REPUBLIKA.CO.ID, BEIJING -- Seorang pria di Daerah Otonomi Khusus Xinjiang Uighur divonis hukuman penjara selama dua tahun setelah melakukan perbuatan ilegal mengajar Alquran kepada orang-orang melalui grup WeChat. Demikian putusan Mahkamah Agung China yang dipublikasikan di China Judgment Online.
"Huang Shike dianggap bersalah karena menggunakan informasi melalui internet secara ilegal," bunyi putusan yang dikeluarkan oleh Pengadilan Negeri Ili Kazak di bawah pengawasan Pengadilan Tinggi Xinjiang.

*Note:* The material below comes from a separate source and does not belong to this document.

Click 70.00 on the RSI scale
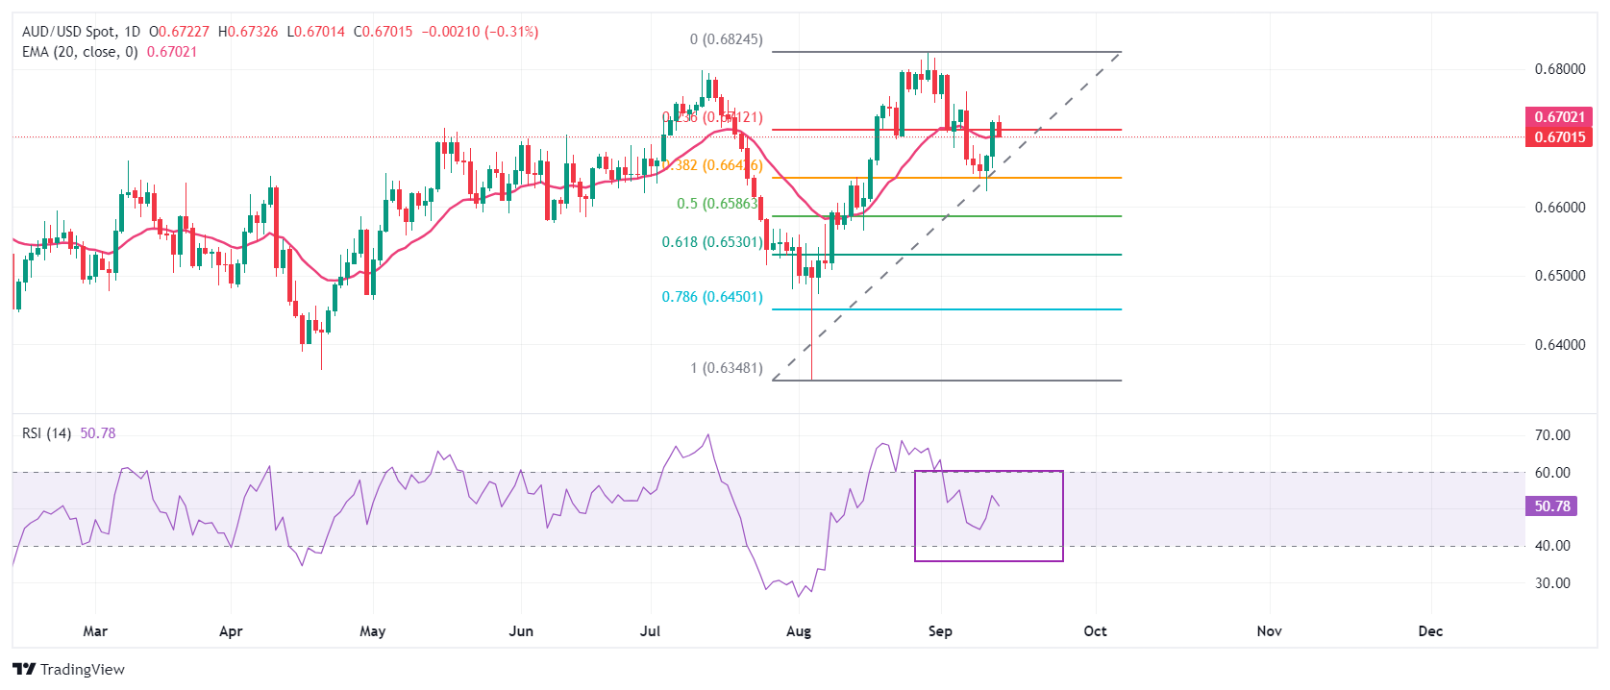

Menurut laporan Global Times, Selasa (12/9), Huang yang mengajar dan menyampaikan ayat-ayat suci Alquran tidak pada tempatnya itu menyebarkan perintah ibadah sehingga dianggap melanggar undang-undang dan aturan keagamaan di Cina. Selain itu berpotensi menimbulkan masalah sosial.

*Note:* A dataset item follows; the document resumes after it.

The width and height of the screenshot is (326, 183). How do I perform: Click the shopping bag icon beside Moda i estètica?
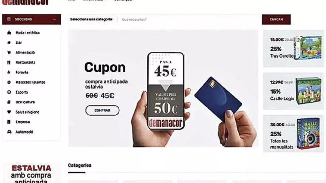pos(9,33)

Pria berusia 49 tahun dari kelompok etnis minoritas Hui itu pada Juni 2016 menggunakan grup WeChat. Grup media sosial populer di daratan Cina itu digunakan untuk menyampaikan tata cara beribadah melalui pesan suara kepada 100 orang anggota grup yang sebagian besar adalah sahabat dan keluarganya.
Kemudian pada Agustus 2016, Huang berdakwah mengenai Hari Raya Idul Adha melalui grup WeChat lainnya. Grup WeChat tersebut juga beranggotakan 100 orang, demikian putusan tersebut.
Klausul tentang penggunaan informasi dan internet secara ilegal tertuang dalam KUHP Cina Tahun 2015. Aturan itu menyebutkan bahwa dilarang keras menggunakan laman web atau grup dalam jaringan untuk melakukan aktivitas ilegal seperti tindak penipuan, mengajari orang lain untuk berbuat kejahatan, dan menjual benda-benda yang dilarang secara hukum.
Huang ditahan pada 24 Agustus 2016 dan masa hukumannya akan berakhir pada 23 Agustus 2018. Untuk menertibkan grup medsos, seperti WeChat, QQ, dan Weibo, Lembaga Siber Cina (CAC) baru-baru ini mengeluarkan aturan baru yang berlaku efektif per 8 Oktober 2017.
Admin grup harus bisa mengatur anggota. Apa pun yang diposting di grup harus sesuai dengan undang-undang, kesepakatan di antara pengguna, dan konvensi platform media, demikian bunyi aturan baru.
Penyedia fasilitas medsos harus bisa membatasi jumlah anggota grup selain juga bisa mengidentifikasi anggota dan memastikan kredibilitasnya.